Из числа уставов, относимых обыкновенно к законам по благоустройству и благочинию, почти каждый касается нескольких ведомств. Постановления по благоустройству и благочинию, за исполнением которых наблюдает полиция, рассеяны по всем томам Свода Законов. Губернаторские законы будут неизбежно врываться в дела всех ведомств. Министерство путей сообщения будет на каждом шагу сталкиваться с правилами, издаваемыми в губерниях относительно судоходства, шоссейных дорог и пр. Министерство финансов будет ежедневно получать сюрпризы из губерний и узнавать о новых законах, издаваемых губернаторами по части разных отраслей торговли и промышленности, питейных заведений и пр. Правила, установляемые теперь в известных определенных законом случаях по соглашению между министрами, станут являться в форме губернаторских предписаний, и министрам останется только приносить жалобы министру внутренних дел, за которым, по проекту, должен остаться главный контроль над губернаторскими действиями. Министерствам и отдельным управлениям не дается и срока на протест. Даже во Франции при тамошней ужасающей и уже отменяемой теперь регламентации префекты издают постановления лишь по соглашению с местными представителями отдельных ведомств.
Проект полицейской реформы причиняет ущерб новому суду, отнимая у него прямое влияние на полицию в деле производства дознаний. Департаментская записка говорит, что полиция есть установление преимущественно исполнительное и потому в деятельности своей подчиняется всякому учреждению, которое имеет право требовать от нее исполнения. Но из этого, продолжает записка, не следует еще привлечение чиновников к судебной ответственности вопреки общему началу помимо непосредственного начальства.

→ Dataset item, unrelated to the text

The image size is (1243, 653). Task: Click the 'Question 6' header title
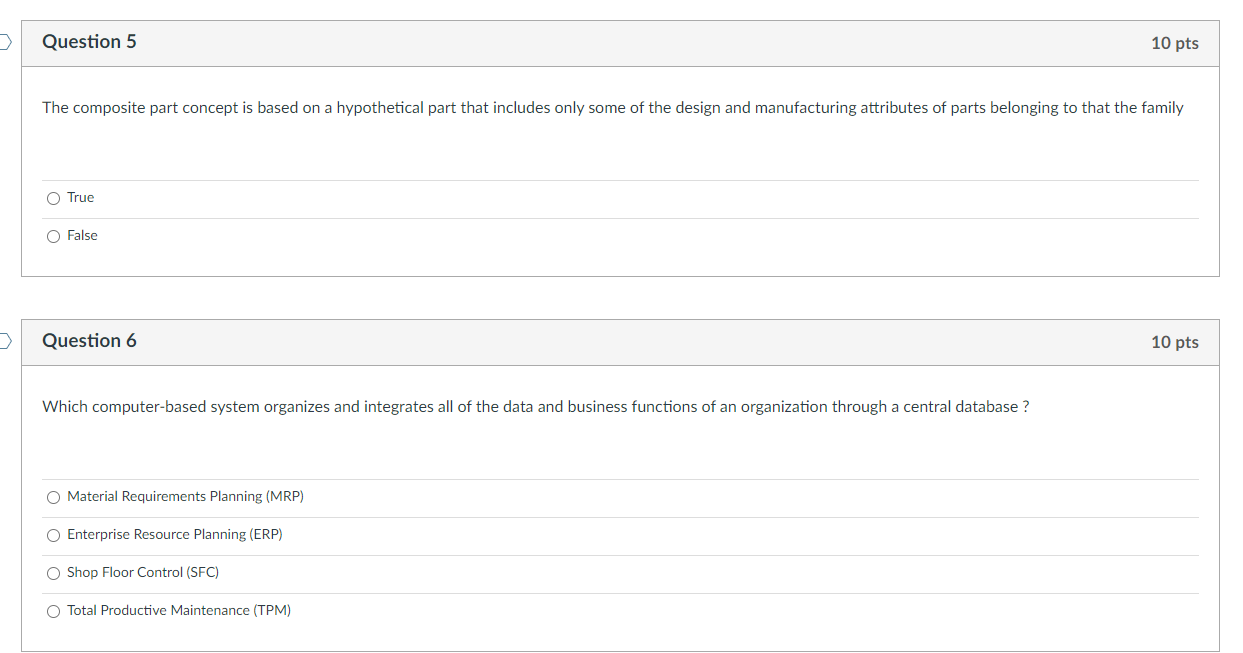point(89,341)
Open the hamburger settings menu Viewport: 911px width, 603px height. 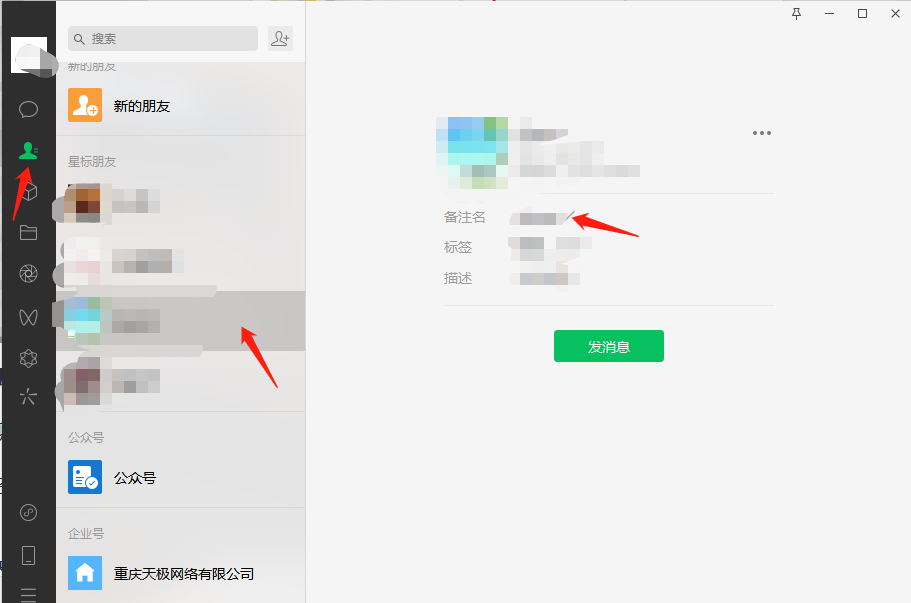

Как? Неужели полиция, от действий которой при дознании и следствии зависит ход правосудия, находится в таких же равнодушных отношениях к суду, как ко всякому другому ведомству? Неужели полиция, от которой так много зависит успешность действий суда, не должна нисколько подчиняться ему в делах, его касающихся? Что же касается до общего порядка, по которому право взыскания с чиновников и привлечения их к ответственности принадлежит их непосредственному начальству, то этот аргумент был уже на рассмотрении высших законодательных инстанций при самом определении ныне существующих отношений полиции к суду. Законодатель признал, что для действительности влияния суда на производство дознаний полиция в интересе правосудия должна быть поставлена в известную дисциплинарную зависимость от судебной власти.
Упомянем еще о фактической погрешности ссылки на общепринятый порядок подчиненности, по которому чиновники будто бы подвергаются ныне замечаниям и суду только по распоряжению непосредственного их начальства. Такого порядка нет, так, например, министерство внутренних дел чрез губернские правления имеет значительное влияние на чиновников других ведомств. Чиновники разных административных ведомств, назначенные на должности начальствами отдельных в губернии частей, предаются суду по постановлениям губернских правлений (ст. 1088 Уст. Угол. Судопр.). Итак, некоторое влияние на полицию, предоставляемое суду его уставами, вовсе не есть отступление от ‘общепринятого’ порядка…
Впервые опубликовано: Московские ведомости. 1870. 24 января No 19, 10 февраля. No 32, 18 февраля. No 39, 19 марта. No 60, 1 апреля. No 70.